Abstract: Leveraging Linked Administrative Data to Examine Long-Term Outcomes of Supportive Housing for Homeless Families Involved with Child Welfare (Society for Social Work and Research 30th Annual Conference Anniversary)

Leveraging Linked Administrative Data to Examine Long-Term Outcomes of Supportive Housing for Homeless Families Involved with Child Welfare

Schedule:
Sunday, January 18, 2026
Liberty BR N, ML 4 (Marriott Marquis Washington DC)
* noted as presenting author
Rong Bai, PhD, Assistant Professor, East Carolina University
Stephen Seth, PhD, Senior Researcher, Case Western Reserve University, Cleveland, OH
Robert Fischer, PhD, Associate Professor, Case Western Reserve University, OH
David Crampton, PhD, Associate Professor, Case Western Reserve University, Cleveland, OH
Cyleste Collins, PhD, Associate Professor, Cleveland State University, Cleveland, OH
Cheng Ren, PhD, Assistant Professor, State University of New York at Albany, NY
Kevin White, PhD, Associate Professor, East Carolina University, Greenville, NC
Reeve Kennedy, PhD, Assistant Professor, East Carolina University, Greenville, NC
Background:
Administrative data linkage has long been recognized as a valuable tool for addressing questions related to child maltreatment. However, gaps remain in the literature regarding the technical details of data linkage, its use in intervention evaluation, and the analysis of outcomes across multiple social service sectors. This study addresses these gaps by applying the Guidance for Information about Linking Data Sets (GUILD) framework to transparently report the data linkage processes used to evaluate the long-term impacts of a supportive housing intervention, tested through a randomized controlled trial, for homeless families with children placed in foster care. The intervention aimed to promote family reunification. The objectives of this study were twofold: (1) to demonstrate how administrative data linkage can be used to assess long-term, cross-sector outcomes—including educational achievement, housing stability, child welfare involvement, lead testing, and receipt of public assistance; and (2) to illustrate how adopting GUILD principles enhances transparency, reproducibility, and analytical validity.

Methods:
Using the Child and Household Integrated Longitudinal Data (CHILD) system—a comprehensive integrated data platform—we linked records from the Homeless Management Information System (HMIS), child welfare, public education, and public assistance datasets. We first described how each dataset was generated, maintained, and cleaned, including how unique identifiers were handled. Deterministic linkage was supplemented with probabilistic algorithms. Key components—such as data cleaning protocols, blocking strategies, match weights, and score thresholds—were fully documented to ensure transparency. Modeling approaches incorporated match confidence indicators, and sensitivity analyses were conducted to assess the impact of linkage quality on findings.

Results:
All data linked to the CHILD system were geocoded and standardized. A third-party SAS macro, LinkPro2, was used to perform deterministic and probabilistic matching. Child and parent names and birthdates were the primary matching variables, supported by Soundex phonetic indexes to address spelling inconsistencies. LinkPro2 applied probabilistic weights to estimate the likelihood of a true match between records. Matches above a high threshold were classified as true; those below a low threshold were deemed false; and intermediate scores were labeled as “possible matches” for manual review, along with other unresolved cases. In total, 540 children were included in the sample. All were successfully matched to child welfare records (100%), with 77% matched to public school records, 72% to HMIS, and 84% to lead testing data.
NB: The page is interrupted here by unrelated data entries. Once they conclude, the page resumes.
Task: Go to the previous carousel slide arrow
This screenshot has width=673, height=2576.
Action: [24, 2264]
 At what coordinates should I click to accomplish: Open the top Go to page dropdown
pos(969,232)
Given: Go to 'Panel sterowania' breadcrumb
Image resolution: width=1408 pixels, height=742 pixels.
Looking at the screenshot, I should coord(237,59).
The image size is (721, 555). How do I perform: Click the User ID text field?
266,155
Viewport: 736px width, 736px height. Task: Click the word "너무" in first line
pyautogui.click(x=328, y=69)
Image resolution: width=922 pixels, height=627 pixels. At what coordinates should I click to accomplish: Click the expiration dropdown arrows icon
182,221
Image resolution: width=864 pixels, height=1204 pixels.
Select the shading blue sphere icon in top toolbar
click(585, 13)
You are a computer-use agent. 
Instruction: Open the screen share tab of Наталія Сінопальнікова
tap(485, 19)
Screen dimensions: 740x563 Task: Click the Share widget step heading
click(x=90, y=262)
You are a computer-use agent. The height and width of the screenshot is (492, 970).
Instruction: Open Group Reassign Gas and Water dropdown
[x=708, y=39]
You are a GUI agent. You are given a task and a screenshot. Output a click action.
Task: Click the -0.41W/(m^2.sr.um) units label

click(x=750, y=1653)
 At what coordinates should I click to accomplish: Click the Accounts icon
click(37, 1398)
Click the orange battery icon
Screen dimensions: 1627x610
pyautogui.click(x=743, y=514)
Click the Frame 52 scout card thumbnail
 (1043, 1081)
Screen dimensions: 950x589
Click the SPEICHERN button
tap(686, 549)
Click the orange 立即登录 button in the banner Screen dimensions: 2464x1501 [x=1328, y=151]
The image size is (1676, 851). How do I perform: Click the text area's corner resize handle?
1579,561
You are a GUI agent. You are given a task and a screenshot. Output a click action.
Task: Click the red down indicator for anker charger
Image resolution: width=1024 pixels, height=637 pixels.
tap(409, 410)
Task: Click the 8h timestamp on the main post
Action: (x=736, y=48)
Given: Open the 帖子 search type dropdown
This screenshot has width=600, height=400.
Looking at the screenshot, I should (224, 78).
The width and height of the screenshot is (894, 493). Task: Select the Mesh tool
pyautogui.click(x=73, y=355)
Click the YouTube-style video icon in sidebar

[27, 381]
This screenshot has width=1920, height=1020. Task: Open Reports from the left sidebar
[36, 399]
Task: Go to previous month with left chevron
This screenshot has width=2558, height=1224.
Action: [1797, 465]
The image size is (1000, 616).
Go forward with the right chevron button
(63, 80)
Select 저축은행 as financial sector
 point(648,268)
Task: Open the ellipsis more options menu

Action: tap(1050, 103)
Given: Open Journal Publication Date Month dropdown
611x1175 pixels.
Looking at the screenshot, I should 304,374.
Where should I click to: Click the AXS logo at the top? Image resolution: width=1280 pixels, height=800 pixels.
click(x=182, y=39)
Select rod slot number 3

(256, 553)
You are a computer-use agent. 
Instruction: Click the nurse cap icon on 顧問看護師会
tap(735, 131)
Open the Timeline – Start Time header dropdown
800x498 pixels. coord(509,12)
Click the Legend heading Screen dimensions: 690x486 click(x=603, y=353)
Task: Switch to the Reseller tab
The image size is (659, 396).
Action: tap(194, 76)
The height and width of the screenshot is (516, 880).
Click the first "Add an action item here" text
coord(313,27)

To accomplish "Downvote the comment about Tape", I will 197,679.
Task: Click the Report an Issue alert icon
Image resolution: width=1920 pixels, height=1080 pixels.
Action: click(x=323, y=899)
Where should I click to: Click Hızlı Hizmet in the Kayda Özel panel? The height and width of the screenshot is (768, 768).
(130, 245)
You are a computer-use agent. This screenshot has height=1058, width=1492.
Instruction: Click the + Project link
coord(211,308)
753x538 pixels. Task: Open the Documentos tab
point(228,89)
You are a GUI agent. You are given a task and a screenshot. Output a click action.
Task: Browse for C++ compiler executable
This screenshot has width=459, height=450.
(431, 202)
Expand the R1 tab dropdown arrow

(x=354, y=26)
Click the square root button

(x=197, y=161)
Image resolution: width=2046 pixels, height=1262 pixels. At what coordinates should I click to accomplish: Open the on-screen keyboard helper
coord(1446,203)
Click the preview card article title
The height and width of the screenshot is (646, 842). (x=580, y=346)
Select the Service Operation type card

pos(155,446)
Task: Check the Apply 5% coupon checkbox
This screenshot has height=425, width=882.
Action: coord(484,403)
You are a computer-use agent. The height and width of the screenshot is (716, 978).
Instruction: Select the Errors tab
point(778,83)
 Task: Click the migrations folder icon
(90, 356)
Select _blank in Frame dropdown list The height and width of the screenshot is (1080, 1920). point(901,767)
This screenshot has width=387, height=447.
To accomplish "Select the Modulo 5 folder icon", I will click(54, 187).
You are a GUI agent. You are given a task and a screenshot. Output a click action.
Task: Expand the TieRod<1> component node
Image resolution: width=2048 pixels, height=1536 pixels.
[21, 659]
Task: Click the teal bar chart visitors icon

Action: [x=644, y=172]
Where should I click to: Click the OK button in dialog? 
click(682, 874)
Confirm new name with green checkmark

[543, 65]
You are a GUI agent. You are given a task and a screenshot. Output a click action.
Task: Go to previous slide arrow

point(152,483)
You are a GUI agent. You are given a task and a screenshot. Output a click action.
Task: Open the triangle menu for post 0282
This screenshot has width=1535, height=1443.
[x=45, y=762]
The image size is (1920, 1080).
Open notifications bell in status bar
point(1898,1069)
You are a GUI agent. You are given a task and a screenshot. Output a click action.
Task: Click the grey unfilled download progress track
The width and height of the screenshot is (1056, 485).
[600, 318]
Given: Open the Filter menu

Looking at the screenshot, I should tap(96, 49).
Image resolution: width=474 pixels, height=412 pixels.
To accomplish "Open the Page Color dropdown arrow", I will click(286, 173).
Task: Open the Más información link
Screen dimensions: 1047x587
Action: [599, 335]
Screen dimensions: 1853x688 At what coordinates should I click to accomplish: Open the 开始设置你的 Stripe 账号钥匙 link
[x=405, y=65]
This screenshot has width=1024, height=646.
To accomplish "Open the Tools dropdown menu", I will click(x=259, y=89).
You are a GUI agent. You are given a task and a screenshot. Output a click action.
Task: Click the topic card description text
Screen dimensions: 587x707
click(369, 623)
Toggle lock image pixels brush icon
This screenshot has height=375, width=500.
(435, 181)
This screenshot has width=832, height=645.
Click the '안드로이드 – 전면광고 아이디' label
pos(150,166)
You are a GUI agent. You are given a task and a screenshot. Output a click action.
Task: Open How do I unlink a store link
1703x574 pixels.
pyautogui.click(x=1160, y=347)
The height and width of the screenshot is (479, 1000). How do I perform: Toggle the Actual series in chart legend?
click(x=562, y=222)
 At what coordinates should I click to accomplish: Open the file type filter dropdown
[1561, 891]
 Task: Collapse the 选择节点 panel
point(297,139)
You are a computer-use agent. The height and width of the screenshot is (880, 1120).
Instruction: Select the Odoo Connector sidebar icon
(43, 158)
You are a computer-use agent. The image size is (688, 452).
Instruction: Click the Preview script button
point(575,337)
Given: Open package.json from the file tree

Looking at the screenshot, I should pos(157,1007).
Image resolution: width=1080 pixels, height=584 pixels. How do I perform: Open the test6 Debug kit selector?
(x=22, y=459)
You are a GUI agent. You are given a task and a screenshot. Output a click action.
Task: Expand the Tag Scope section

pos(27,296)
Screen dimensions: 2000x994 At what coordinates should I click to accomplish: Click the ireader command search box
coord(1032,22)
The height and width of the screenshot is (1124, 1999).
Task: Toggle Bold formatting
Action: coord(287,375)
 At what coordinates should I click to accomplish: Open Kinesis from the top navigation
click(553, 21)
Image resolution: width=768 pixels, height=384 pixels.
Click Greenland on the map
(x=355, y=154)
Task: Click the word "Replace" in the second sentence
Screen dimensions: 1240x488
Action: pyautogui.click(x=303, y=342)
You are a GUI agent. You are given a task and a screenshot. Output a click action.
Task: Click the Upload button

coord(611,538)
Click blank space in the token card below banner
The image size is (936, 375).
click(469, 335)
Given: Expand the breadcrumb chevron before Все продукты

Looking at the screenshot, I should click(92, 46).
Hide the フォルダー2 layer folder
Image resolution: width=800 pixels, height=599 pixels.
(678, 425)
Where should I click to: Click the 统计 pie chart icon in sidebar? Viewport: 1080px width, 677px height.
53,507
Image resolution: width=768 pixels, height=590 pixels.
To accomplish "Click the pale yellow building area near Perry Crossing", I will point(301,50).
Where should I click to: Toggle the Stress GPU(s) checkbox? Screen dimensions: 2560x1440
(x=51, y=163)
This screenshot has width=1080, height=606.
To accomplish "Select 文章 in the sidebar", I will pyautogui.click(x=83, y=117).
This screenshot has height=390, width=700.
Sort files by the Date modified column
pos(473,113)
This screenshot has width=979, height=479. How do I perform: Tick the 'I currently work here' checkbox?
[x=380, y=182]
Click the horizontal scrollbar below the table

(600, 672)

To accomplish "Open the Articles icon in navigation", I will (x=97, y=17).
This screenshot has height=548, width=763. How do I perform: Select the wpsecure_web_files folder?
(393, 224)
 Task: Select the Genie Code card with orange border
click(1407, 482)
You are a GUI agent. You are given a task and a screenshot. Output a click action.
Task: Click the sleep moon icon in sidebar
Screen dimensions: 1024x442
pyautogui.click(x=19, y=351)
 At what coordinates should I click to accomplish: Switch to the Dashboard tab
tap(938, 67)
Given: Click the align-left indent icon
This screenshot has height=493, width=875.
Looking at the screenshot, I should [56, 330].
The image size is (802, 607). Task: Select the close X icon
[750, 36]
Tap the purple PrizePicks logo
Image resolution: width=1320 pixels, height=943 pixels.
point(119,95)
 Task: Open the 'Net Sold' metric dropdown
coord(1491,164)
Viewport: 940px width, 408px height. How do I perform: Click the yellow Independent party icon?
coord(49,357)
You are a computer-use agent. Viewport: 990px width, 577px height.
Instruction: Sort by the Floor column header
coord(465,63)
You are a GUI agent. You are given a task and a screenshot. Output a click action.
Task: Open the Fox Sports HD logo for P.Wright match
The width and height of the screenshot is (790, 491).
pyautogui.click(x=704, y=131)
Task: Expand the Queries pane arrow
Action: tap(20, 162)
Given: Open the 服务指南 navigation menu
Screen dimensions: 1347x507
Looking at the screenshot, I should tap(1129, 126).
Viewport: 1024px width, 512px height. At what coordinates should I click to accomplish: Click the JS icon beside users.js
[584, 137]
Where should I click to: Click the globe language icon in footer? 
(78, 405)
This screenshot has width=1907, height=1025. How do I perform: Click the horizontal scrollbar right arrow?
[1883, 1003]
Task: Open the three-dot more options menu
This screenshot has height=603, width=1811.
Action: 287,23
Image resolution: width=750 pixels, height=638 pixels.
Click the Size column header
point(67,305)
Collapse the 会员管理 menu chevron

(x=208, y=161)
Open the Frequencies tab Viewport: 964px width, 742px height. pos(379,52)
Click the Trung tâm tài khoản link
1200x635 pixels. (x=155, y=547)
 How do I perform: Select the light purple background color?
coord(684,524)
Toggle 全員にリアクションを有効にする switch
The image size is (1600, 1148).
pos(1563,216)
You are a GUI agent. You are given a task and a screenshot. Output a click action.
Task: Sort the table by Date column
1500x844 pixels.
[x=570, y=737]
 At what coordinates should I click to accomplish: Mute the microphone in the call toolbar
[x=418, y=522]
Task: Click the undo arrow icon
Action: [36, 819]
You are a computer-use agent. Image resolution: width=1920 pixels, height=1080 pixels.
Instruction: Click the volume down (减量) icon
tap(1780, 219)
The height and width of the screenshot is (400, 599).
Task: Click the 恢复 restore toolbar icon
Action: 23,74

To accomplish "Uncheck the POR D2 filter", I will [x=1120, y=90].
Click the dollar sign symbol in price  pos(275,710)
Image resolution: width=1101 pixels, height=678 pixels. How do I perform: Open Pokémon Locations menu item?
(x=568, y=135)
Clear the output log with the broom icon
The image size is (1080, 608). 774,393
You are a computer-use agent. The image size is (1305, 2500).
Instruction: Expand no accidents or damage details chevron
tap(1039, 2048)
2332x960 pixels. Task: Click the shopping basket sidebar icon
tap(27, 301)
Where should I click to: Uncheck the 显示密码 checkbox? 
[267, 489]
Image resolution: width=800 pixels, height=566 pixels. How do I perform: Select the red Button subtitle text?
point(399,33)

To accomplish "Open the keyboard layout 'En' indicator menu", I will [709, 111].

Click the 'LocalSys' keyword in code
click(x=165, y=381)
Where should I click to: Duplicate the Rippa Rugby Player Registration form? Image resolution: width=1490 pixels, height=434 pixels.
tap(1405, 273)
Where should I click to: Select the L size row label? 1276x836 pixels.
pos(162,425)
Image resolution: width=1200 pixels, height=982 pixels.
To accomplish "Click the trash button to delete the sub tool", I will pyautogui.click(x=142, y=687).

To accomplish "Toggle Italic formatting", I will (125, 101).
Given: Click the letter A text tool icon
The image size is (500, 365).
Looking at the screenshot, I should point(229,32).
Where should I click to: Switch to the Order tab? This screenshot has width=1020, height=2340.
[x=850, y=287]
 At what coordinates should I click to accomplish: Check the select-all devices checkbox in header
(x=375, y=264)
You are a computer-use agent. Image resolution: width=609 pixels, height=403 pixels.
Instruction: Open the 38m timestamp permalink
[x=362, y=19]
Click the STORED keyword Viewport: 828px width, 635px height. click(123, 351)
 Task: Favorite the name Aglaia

Conclusions and Implications:
By following the GUILD framework, this study provides a transparent and reproducible data linkage process that strengthens the validity of cross-sector outcome evaluations. As public agencies and policymakers increasingly seek rigorous evidence of intervention effectiveness across domains, our approach offers a practical model for using integrated data systems to inform such assessments. The detailed documentation of our linkage procedures can serve as a blueprint for practitioners and researchers aiming to build or utilize cross-system data to support intervention design, evaluation, and policy development. In our next step, we will explore methods like Hashed Linkages to protect personal information while ensuring successful data merging.